START MATERIAL SHOWN
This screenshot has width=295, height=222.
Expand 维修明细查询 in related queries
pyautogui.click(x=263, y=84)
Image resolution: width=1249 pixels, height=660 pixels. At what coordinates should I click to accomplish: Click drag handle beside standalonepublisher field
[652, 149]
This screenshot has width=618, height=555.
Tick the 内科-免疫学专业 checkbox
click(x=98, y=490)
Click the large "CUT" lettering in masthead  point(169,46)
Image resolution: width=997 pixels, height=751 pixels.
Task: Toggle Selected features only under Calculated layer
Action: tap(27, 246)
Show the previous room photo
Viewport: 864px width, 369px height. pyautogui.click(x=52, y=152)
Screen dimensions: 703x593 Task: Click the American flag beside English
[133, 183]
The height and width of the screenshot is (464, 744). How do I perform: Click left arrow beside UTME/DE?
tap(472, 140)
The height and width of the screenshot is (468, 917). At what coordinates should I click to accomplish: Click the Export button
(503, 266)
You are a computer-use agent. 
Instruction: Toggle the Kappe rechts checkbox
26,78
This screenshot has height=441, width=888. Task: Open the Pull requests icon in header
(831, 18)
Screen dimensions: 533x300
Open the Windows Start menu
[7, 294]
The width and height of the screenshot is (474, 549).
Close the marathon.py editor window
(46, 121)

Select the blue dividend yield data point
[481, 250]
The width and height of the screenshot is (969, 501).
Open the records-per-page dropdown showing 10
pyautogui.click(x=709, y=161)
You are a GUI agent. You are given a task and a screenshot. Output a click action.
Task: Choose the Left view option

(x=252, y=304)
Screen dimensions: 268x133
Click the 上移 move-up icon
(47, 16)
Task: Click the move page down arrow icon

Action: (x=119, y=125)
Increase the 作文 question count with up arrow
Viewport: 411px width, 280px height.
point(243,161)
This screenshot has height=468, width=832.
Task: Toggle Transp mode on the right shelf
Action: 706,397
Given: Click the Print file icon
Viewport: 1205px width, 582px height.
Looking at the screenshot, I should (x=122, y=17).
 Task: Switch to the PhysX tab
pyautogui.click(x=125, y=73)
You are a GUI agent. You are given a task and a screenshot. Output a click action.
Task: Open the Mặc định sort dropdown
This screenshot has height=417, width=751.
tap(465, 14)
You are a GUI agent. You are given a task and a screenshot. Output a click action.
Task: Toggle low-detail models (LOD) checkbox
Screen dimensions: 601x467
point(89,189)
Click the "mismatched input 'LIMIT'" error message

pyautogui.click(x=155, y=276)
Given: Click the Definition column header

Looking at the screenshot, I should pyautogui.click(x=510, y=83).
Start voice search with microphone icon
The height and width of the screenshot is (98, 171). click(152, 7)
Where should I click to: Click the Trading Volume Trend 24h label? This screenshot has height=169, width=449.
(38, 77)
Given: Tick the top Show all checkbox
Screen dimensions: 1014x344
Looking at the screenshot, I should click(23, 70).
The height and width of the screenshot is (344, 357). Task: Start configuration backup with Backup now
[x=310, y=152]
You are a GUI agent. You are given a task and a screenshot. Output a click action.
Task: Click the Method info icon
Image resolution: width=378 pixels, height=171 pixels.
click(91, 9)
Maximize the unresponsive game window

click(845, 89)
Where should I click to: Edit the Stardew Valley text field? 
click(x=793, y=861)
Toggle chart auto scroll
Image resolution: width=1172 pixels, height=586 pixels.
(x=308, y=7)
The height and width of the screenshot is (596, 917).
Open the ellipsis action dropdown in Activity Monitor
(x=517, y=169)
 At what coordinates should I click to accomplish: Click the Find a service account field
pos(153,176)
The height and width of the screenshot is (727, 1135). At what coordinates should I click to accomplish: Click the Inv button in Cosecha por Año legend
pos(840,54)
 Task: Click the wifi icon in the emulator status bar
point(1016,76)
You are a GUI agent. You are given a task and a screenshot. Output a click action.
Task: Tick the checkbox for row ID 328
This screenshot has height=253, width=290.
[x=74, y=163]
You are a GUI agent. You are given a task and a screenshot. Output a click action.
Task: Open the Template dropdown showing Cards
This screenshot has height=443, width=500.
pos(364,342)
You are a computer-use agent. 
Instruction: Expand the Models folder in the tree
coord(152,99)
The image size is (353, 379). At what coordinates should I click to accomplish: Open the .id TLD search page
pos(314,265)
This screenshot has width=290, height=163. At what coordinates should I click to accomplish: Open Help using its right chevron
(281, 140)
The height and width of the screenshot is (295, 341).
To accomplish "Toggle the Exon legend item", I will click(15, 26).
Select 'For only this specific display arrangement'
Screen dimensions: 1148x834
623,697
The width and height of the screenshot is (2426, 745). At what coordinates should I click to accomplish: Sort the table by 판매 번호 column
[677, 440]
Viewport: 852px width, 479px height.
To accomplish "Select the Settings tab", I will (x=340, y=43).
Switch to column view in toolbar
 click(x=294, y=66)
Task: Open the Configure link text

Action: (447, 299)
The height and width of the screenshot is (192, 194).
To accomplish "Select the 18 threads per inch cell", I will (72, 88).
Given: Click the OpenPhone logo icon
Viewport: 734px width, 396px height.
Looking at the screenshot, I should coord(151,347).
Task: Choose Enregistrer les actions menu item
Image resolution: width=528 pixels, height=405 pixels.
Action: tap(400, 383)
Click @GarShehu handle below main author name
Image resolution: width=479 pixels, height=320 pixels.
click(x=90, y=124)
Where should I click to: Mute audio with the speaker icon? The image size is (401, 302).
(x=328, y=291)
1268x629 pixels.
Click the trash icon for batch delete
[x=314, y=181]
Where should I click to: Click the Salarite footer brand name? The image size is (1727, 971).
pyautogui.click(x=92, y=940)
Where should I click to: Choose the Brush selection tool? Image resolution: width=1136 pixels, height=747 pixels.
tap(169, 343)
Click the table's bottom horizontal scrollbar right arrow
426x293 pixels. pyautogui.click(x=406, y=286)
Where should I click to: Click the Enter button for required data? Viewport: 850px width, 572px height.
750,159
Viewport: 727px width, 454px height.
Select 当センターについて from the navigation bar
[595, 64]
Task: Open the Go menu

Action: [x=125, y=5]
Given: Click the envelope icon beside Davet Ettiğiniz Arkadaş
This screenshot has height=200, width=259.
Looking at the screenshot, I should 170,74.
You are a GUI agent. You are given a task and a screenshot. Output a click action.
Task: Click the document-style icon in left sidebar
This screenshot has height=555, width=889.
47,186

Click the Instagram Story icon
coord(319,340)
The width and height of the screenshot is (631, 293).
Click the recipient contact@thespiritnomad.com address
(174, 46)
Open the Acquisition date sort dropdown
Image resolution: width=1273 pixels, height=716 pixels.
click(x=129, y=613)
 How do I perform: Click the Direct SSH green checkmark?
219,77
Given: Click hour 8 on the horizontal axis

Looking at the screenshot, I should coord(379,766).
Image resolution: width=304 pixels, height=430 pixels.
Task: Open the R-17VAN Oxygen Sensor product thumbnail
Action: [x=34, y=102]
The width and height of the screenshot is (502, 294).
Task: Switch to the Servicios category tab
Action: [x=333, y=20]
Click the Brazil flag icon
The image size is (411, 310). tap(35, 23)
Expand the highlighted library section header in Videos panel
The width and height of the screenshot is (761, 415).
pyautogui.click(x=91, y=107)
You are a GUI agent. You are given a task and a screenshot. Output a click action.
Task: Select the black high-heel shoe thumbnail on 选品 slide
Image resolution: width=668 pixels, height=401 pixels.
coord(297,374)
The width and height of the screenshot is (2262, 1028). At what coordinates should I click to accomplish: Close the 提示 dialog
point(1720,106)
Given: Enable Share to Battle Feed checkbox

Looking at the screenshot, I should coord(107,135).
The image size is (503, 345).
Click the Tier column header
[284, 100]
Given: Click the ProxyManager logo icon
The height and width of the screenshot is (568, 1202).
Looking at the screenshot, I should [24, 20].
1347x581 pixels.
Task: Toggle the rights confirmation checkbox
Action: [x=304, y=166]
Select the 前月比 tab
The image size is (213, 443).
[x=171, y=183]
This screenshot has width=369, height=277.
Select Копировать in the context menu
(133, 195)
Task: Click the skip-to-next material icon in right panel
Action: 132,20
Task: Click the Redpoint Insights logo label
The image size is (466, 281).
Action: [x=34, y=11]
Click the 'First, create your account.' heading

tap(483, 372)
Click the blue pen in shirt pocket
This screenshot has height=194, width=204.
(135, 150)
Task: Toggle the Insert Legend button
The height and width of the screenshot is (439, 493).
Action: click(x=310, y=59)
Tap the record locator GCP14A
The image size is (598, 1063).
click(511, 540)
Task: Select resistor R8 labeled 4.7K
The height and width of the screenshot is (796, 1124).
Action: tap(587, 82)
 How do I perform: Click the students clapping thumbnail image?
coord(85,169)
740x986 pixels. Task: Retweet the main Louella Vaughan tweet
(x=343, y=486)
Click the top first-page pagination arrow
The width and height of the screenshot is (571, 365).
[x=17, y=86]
END MATERIAL SHOWN
=== REQUIRED WORK ===
Within the listing above, filter for lines holding the string "logo" and copy each one.

=== THE ANSWER ===
Given: Click the OpenPhone logo icon
Given: Click the ProxyManager logo icon
Task: Click the Redpoint Insights logo label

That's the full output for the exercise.